Records from a data collection:
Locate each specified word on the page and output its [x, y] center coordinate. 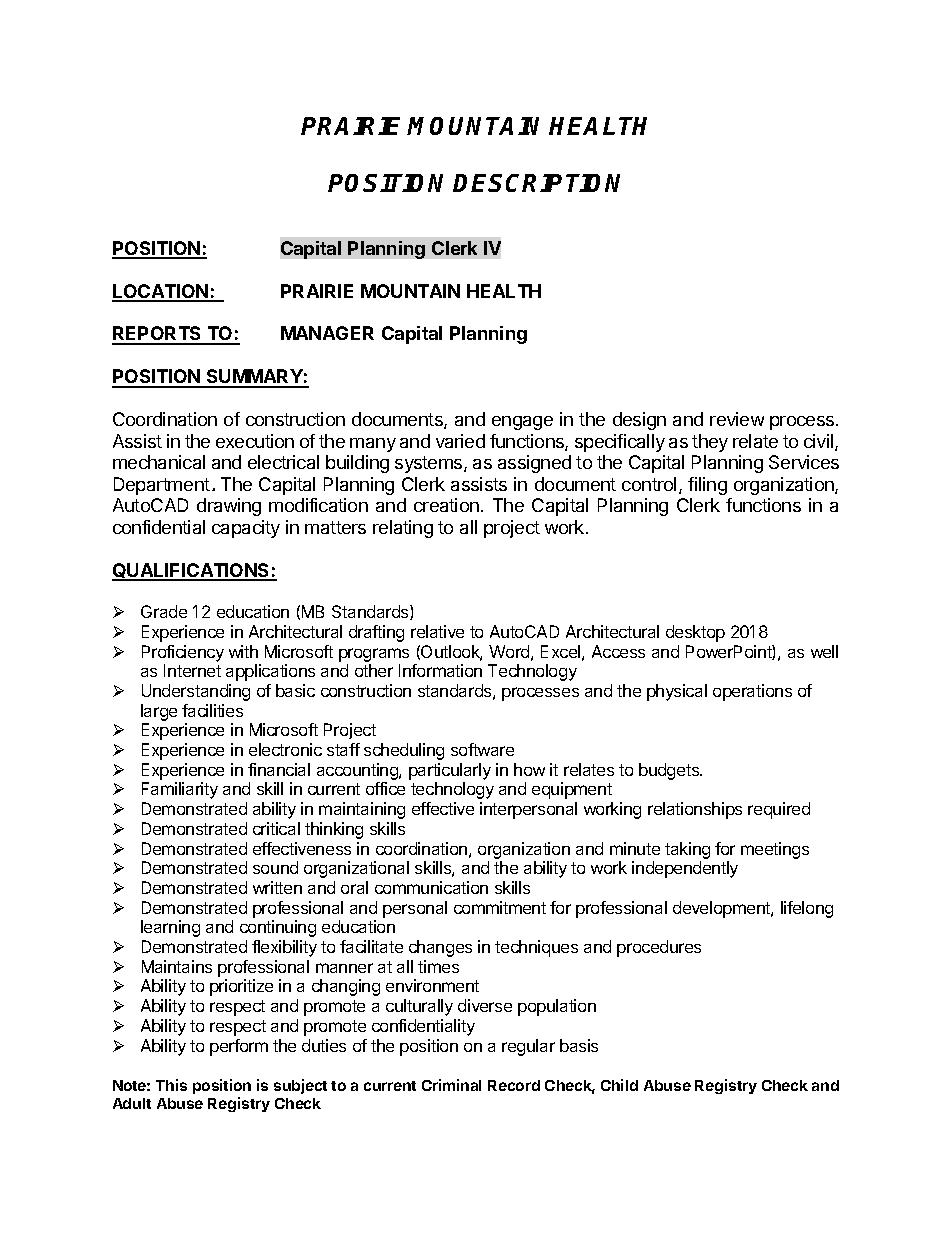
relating [403, 529]
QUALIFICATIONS [192, 572]
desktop [695, 633]
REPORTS [158, 335]
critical [276, 828]
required [779, 810]
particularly [450, 771]
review [737, 419]
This [171, 1085]
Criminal [451, 1085]
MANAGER [327, 333]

Task to complete: Rewrite the lines of the data above as a JSON list of strings, one string per line, omitting blank lines and leaving out the picture.

Solution:
[
  "Locate each specified word on the page and output its [x, y] center coordinate. ",
  "relating [403, 529]",
  "QUALIFICATIONS [192, 572]",
  "desktop [695, 633]",
  "REPORTS [158, 335]",
  "critical [276, 828]",
  "required [779, 810]",
  "particularly [450, 771]",
  "review [737, 419]",
  "This [171, 1085]",
  "Criminal [451, 1085]",
  "MANAGER [327, 333]"
]